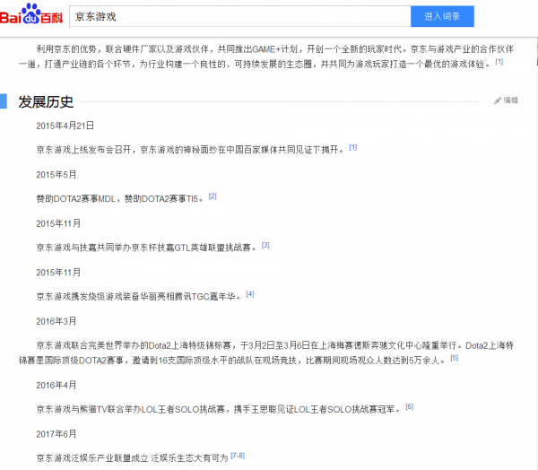
Task: Focus the search box containing 京东游戏
Action: tap(240, 17)
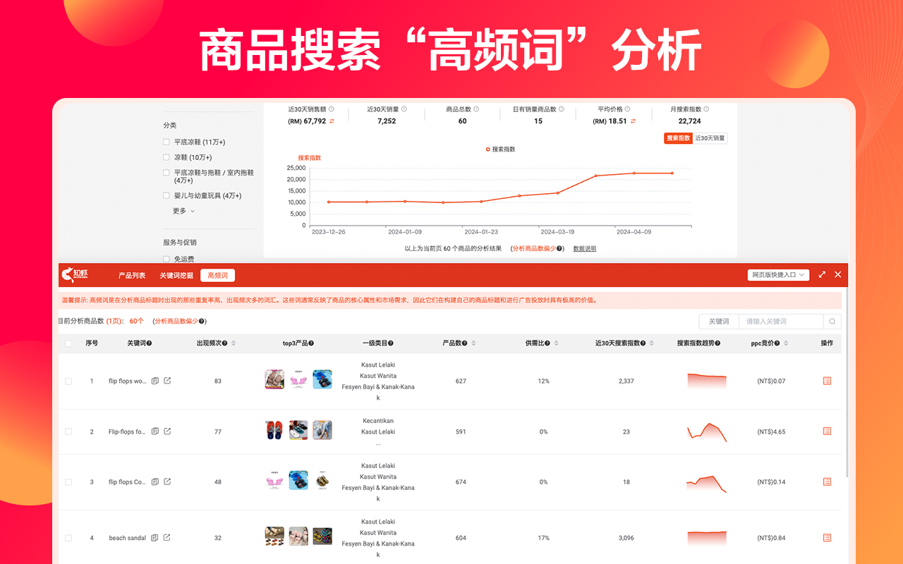Switch to the 产品列表 tab
The image size is (903, 564).
(x=131, y=275)
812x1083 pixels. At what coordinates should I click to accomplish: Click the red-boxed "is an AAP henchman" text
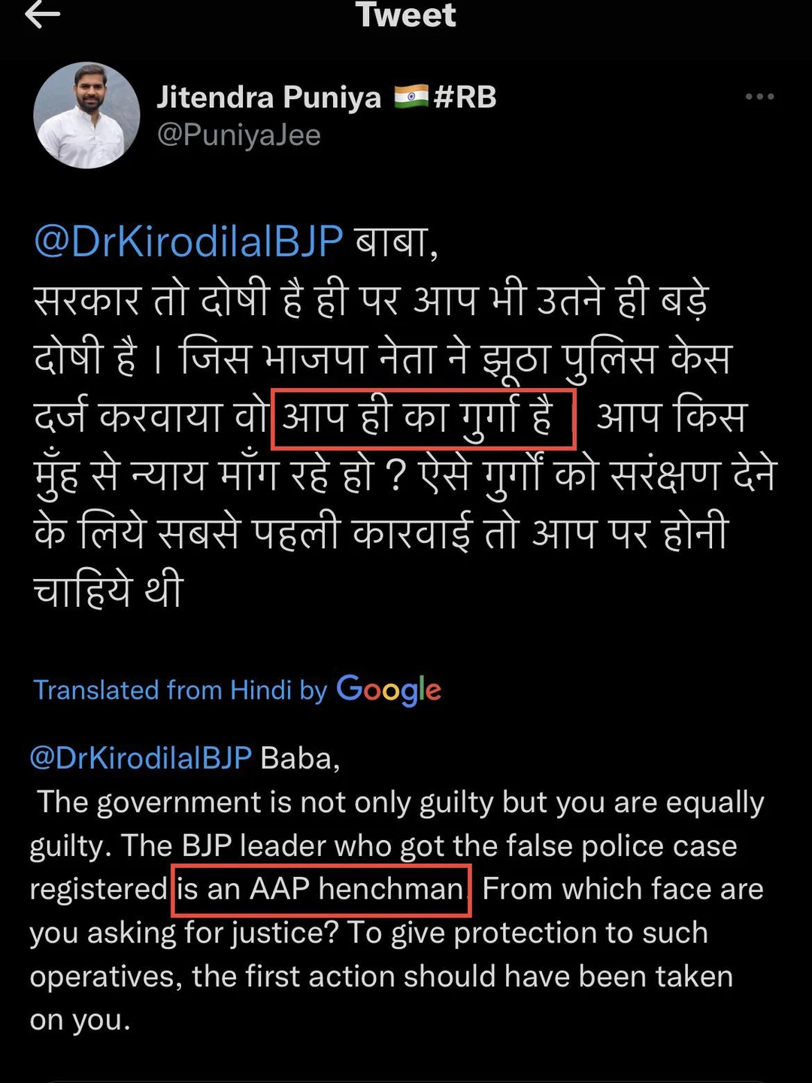321,890
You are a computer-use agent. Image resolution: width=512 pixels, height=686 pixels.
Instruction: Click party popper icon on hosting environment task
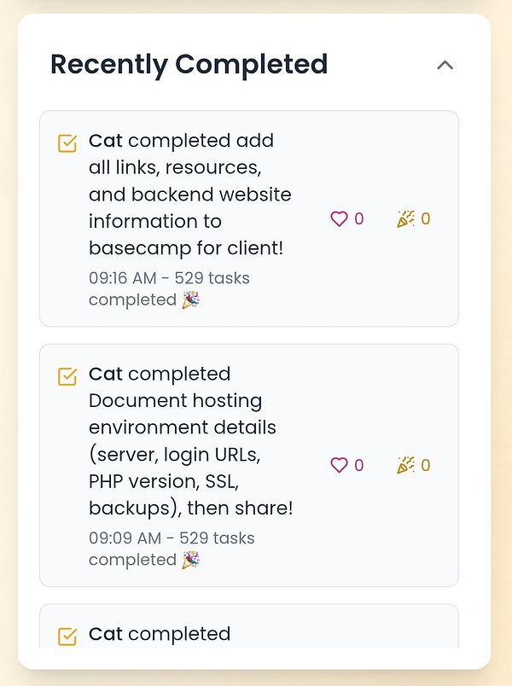(x=405, y=465)
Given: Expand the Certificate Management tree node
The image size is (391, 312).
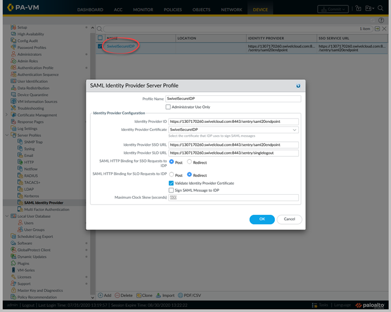Looking at the screenshot, I should pos(6,115).
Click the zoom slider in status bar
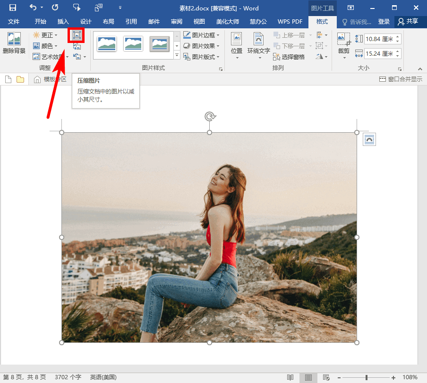Screen dimensions: 427x383 [366, 377]
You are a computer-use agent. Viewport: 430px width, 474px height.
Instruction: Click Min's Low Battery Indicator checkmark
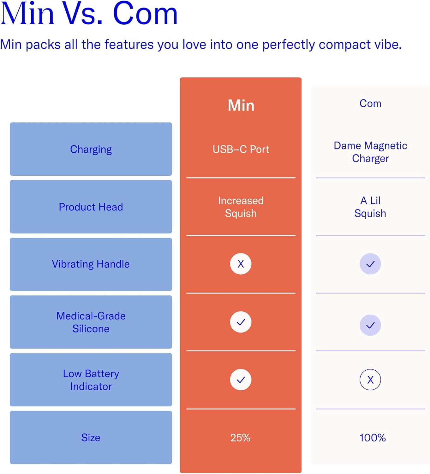pyautogui.click(x=241, y=380)
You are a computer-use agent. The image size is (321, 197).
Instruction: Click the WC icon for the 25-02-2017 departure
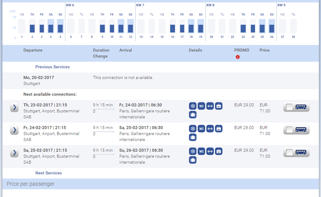[201, 152]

- WORK ITEM -
Whenever a line of the entries contains the string "computer", copy that line.

- RESPONSE BOX -
You are a computer-use agent. Image resolution: width=512 pixels, height=686 pixels.
You are a computer-use agent. Viewport: 430px width, 474px height.
You are a computer-use agent. The image size is (321, 197).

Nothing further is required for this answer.